Nor is the people’s judgement always true;
The most may err as grossly as the few.
Well we managed to bugger that all up quite nicely. Instead of a nice, smooth handover of power with Tory-Boy Cameron gurning for the cameras as he moved into No10 while Gordon Brown packed the tea chests and moved out, we have got ourselves a hung parliament. And all because the electorate had the temerity to turn up and vote the way it wanted to.
We have a new Prime Minister, a new deputy PM and a cabinet made up of mostly Tories and five LibDems. Nick Clegg, he of the sterling TV performances, has been even more the man of the moment and he held the aces – I just loved the helicam shots of his car being tracked through the streets of London on TV last week. It was like an episode of Police, Camera, Action. I can’t work out whether Clegg’s been having the time of his life, flirting outrageously with both sides or has bitten off more than he can chew and will end up compromising all his advantages away, pleasing no-one.
It’s right that the leader of the party that won the greatest number of seats is the one with the top job, but it’s also right that Cameron understands that he didn’t get an absolute mandate to govern. The wounds of the Thatcher years went deep and are not easily forgotten.
Whatever our hung parliament brings, this election threw up another plain fact. A change is required in the way we currently place and count our votes.
A system that was put in place in the Victorian age – when you had to be over 25 and a man to be able to vote – is no longer the best, most efficient way for a modern society that is used to getting and giving its information and decisions immediately.

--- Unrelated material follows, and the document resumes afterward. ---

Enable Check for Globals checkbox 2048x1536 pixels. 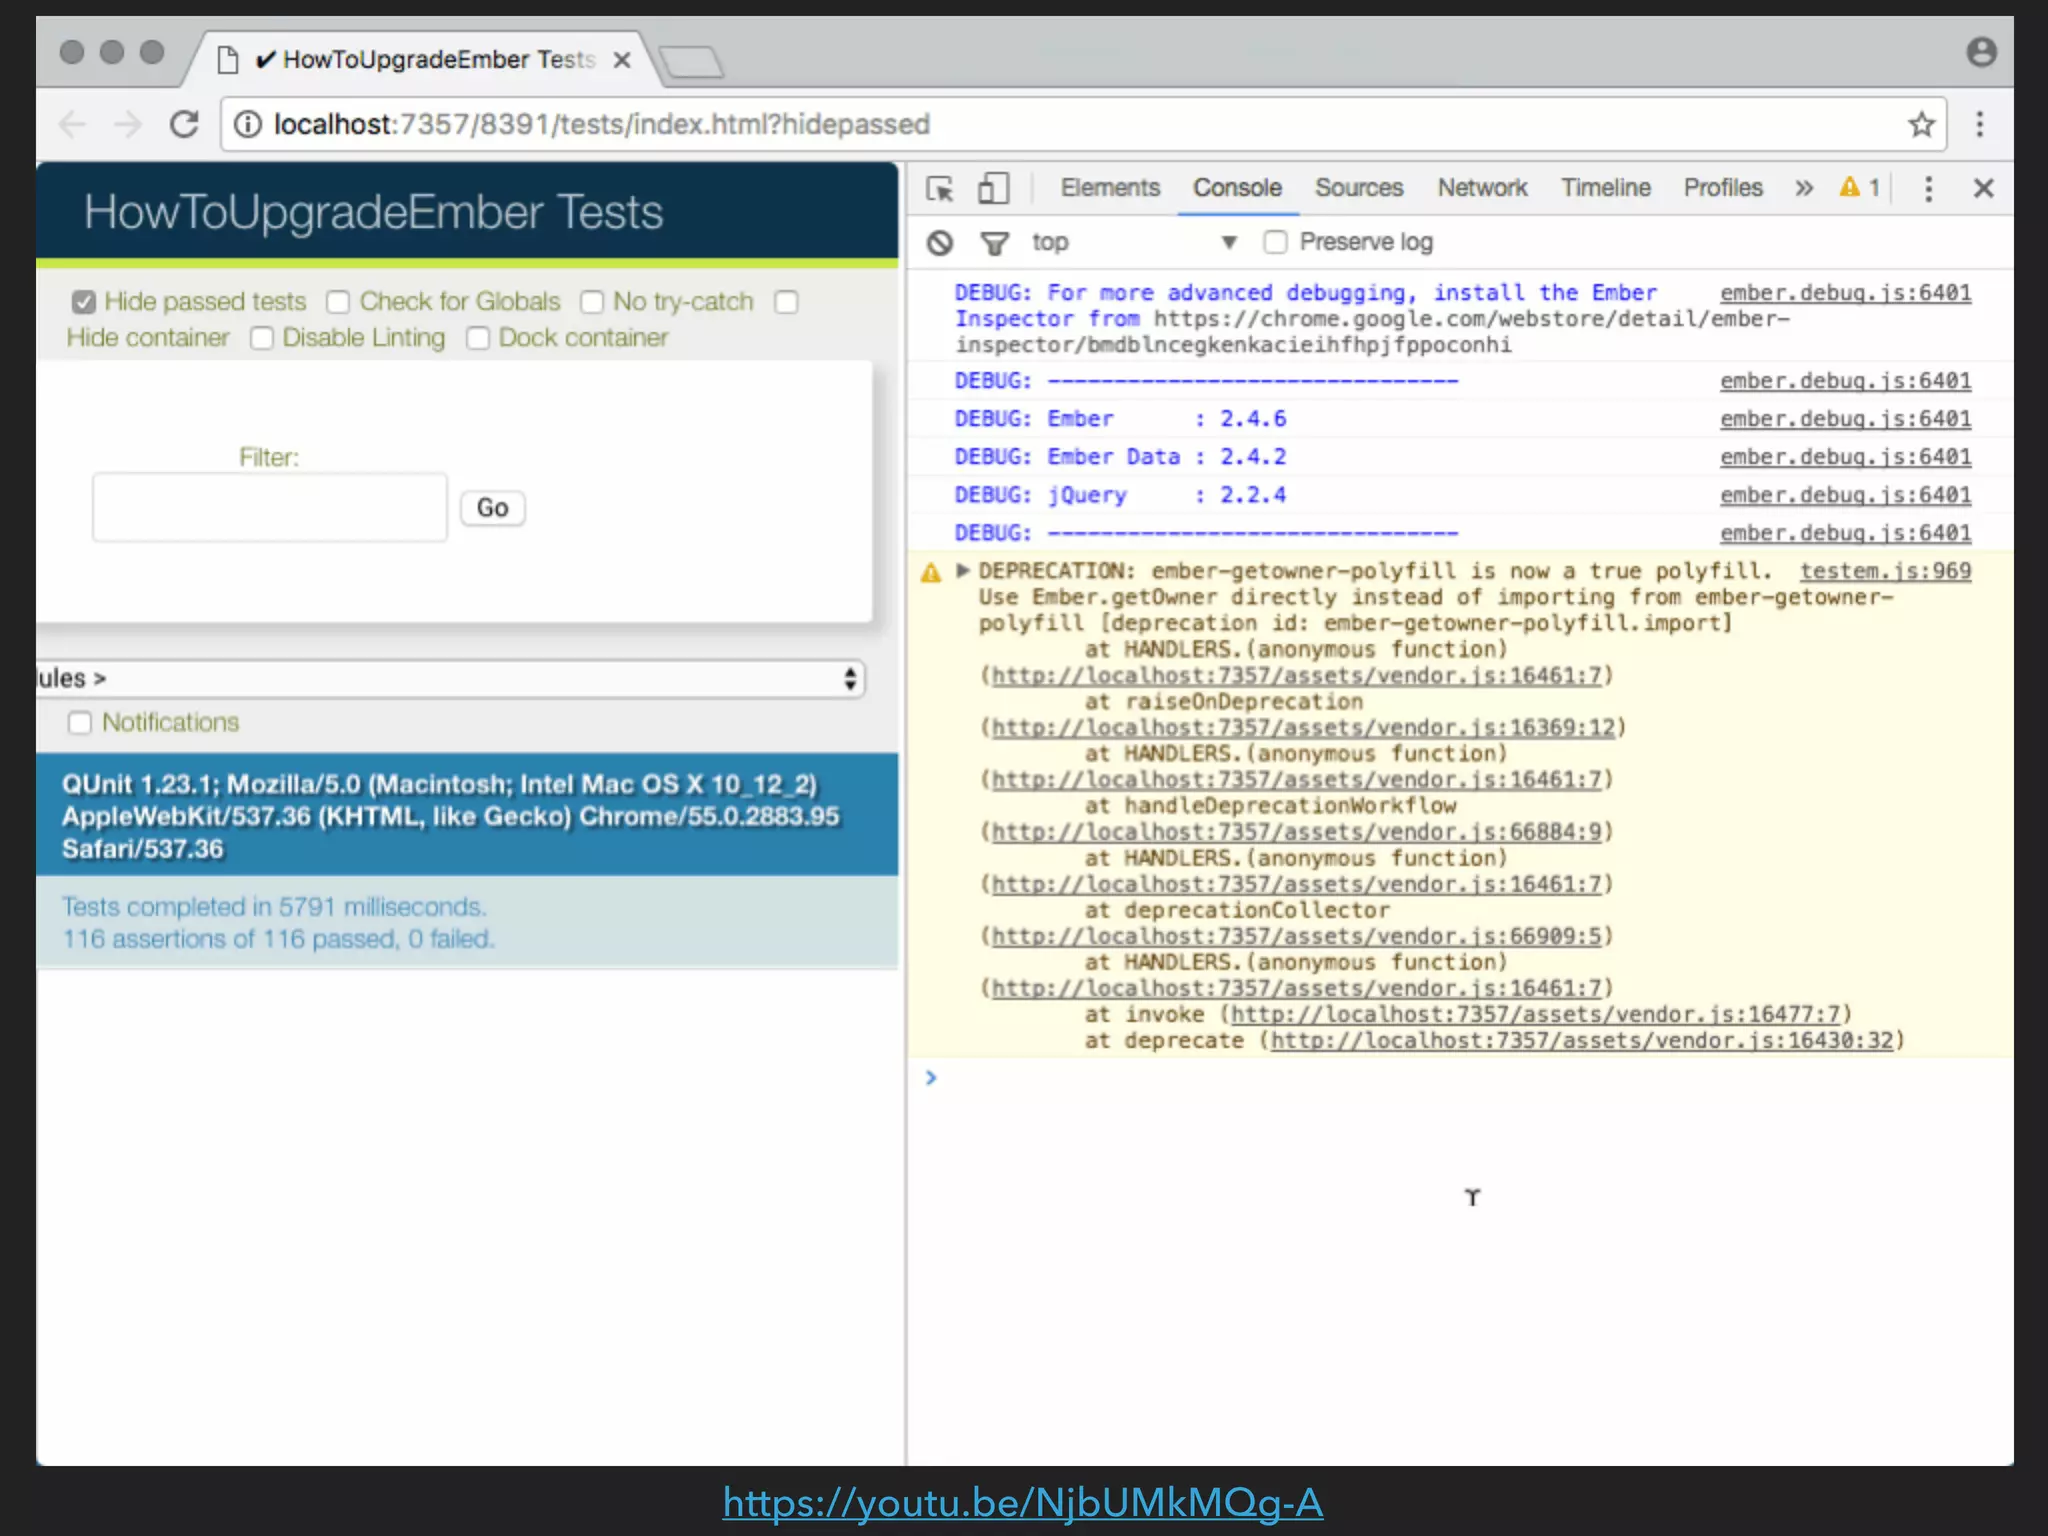[338, 302]
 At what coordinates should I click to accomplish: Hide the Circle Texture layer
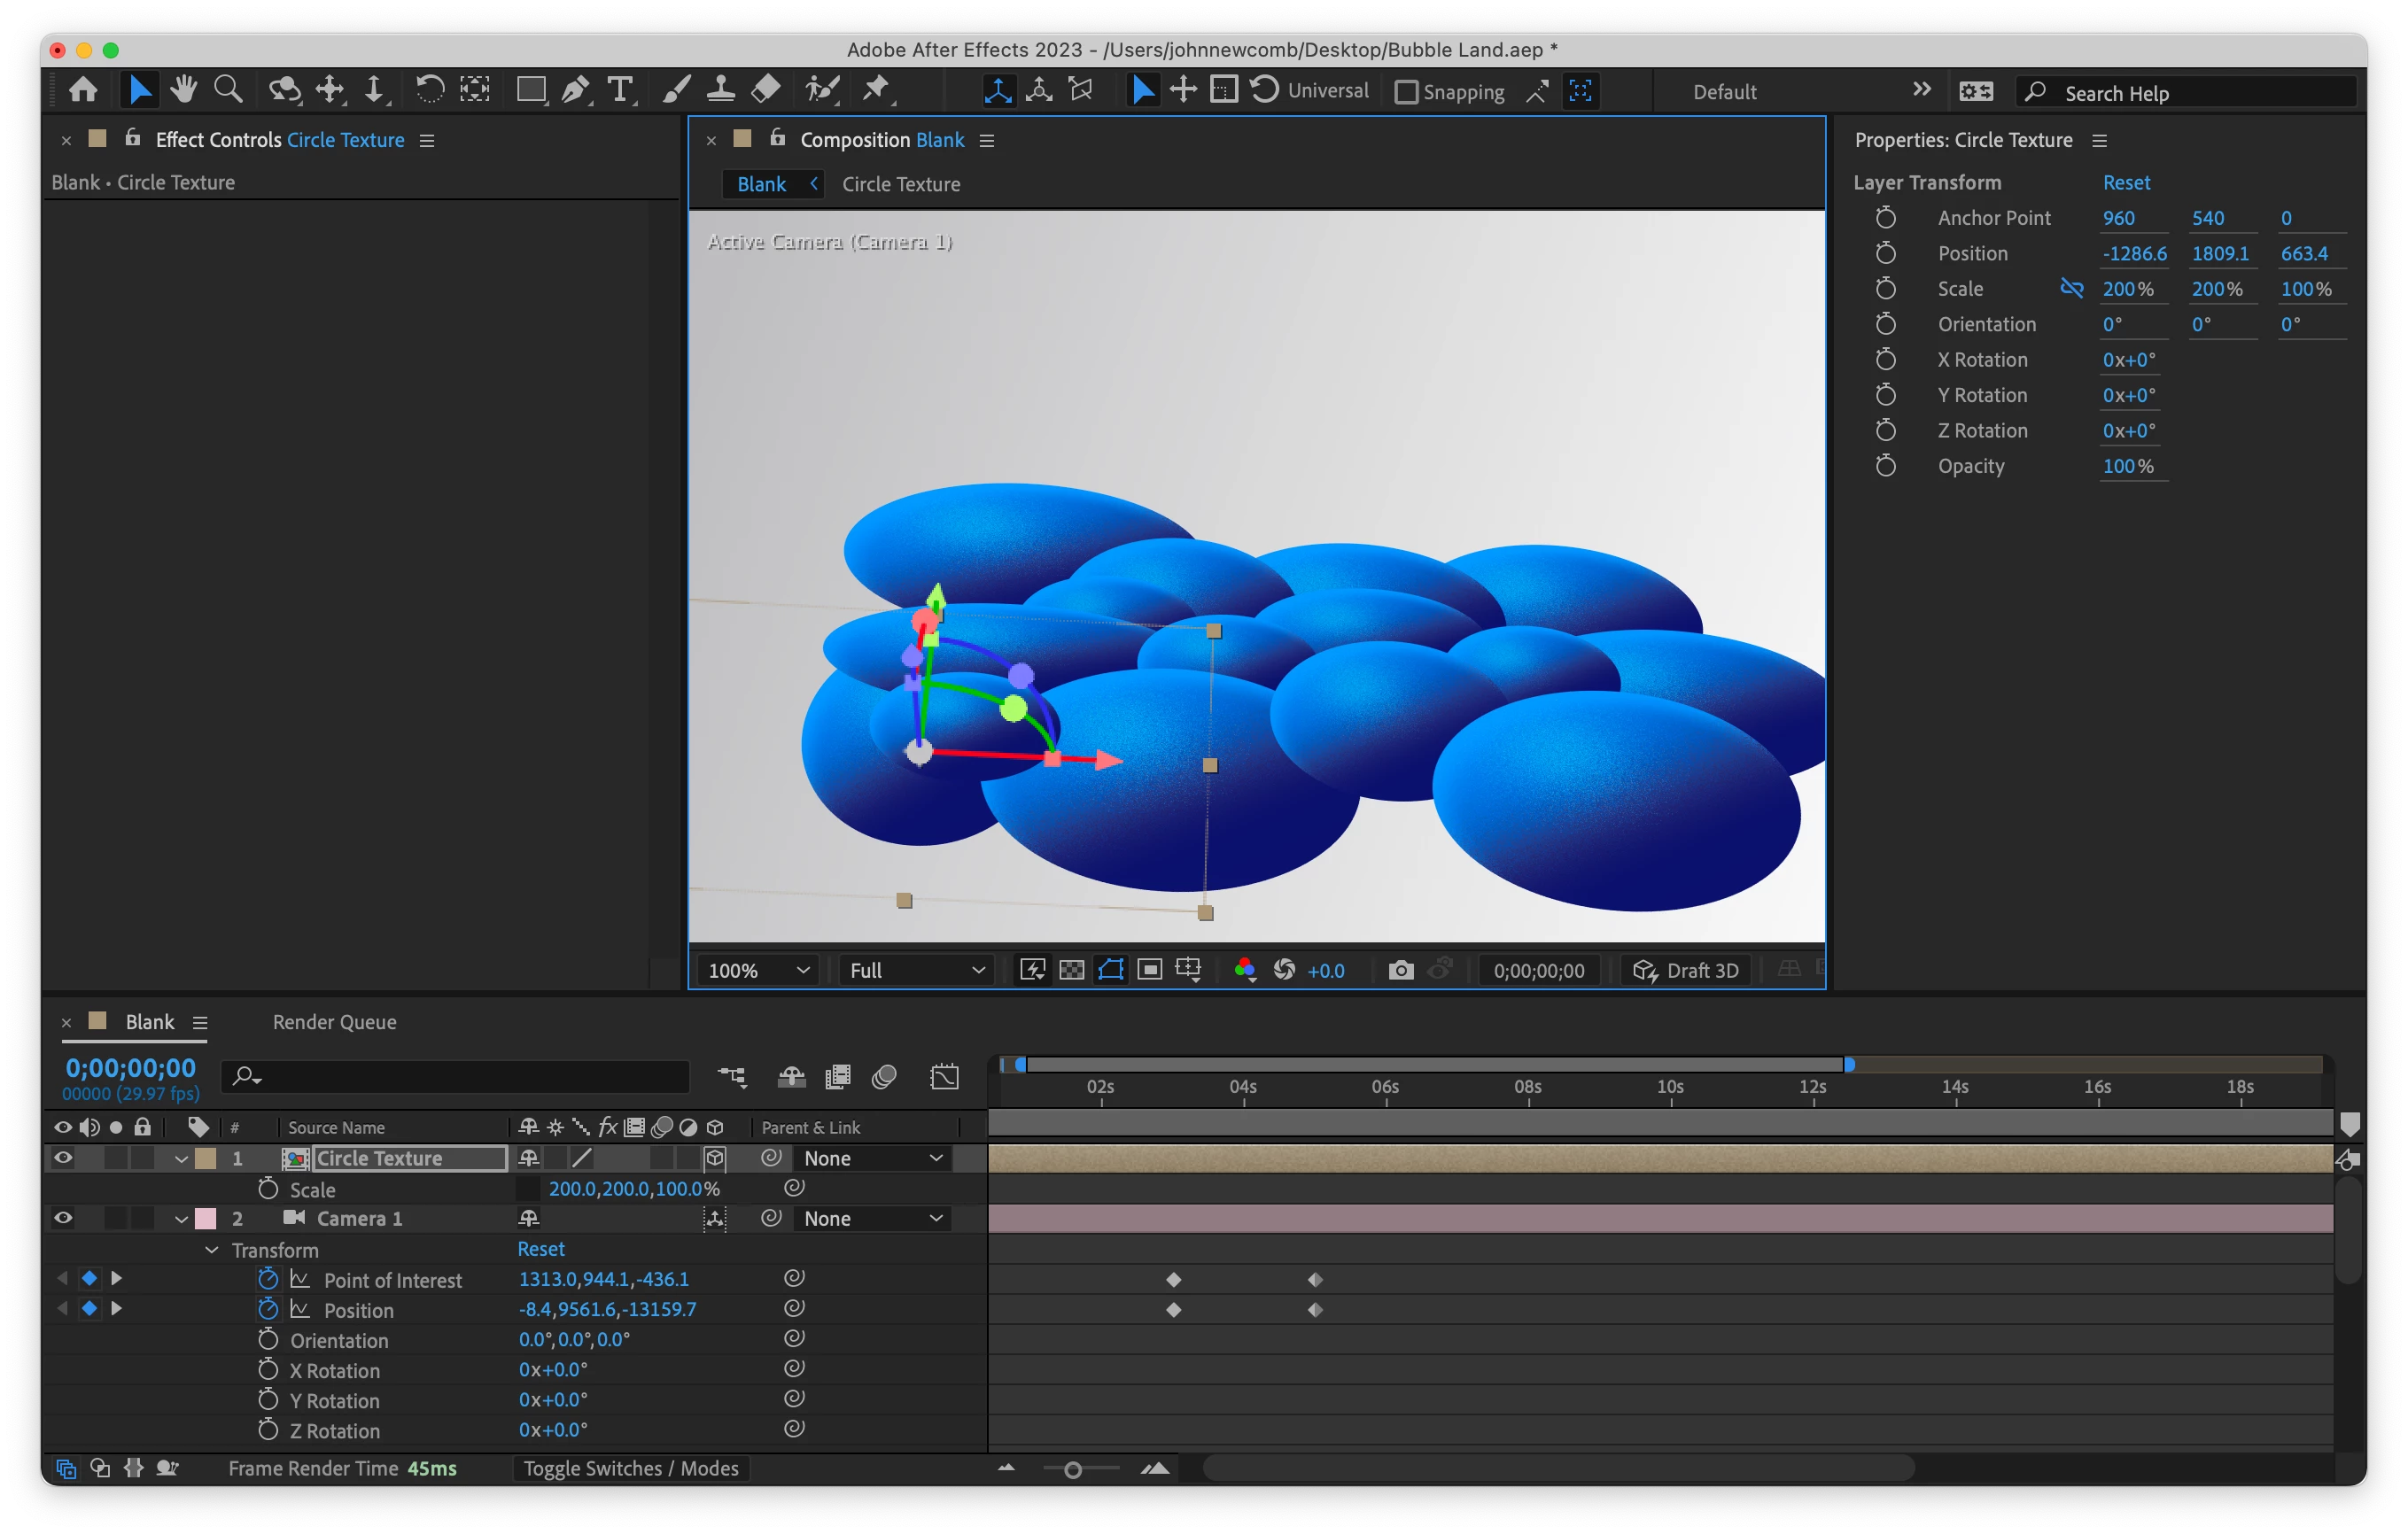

Yes, people had enough notice and should have been able to get themselves to the polling station during the 15 hours that they were open. But in every other election, they’ve been able to go to work and pop in to vote on their way home. I have never voted and been one of more than about half a dozen people doing so at one time. Some polling stations ran out of ballot papers which means they didn’t check the print order against the numbers on the electoral roll.
I don’t know enough about the technical issues surrounding these things but it strikes me as bizarre that I can do all my banking, shopping and personal communications online, but still have to go into a little booth, by myself and put a cross next to someone’s name, using a pencil attached to a piece of string.
Having to turn up to vote in person, polling card in hand, is supposed to limit the chances of electoral fraud. But a 14 year old boy voted Lib Dem this time round because he’d been sent a polling card. What’s all that about?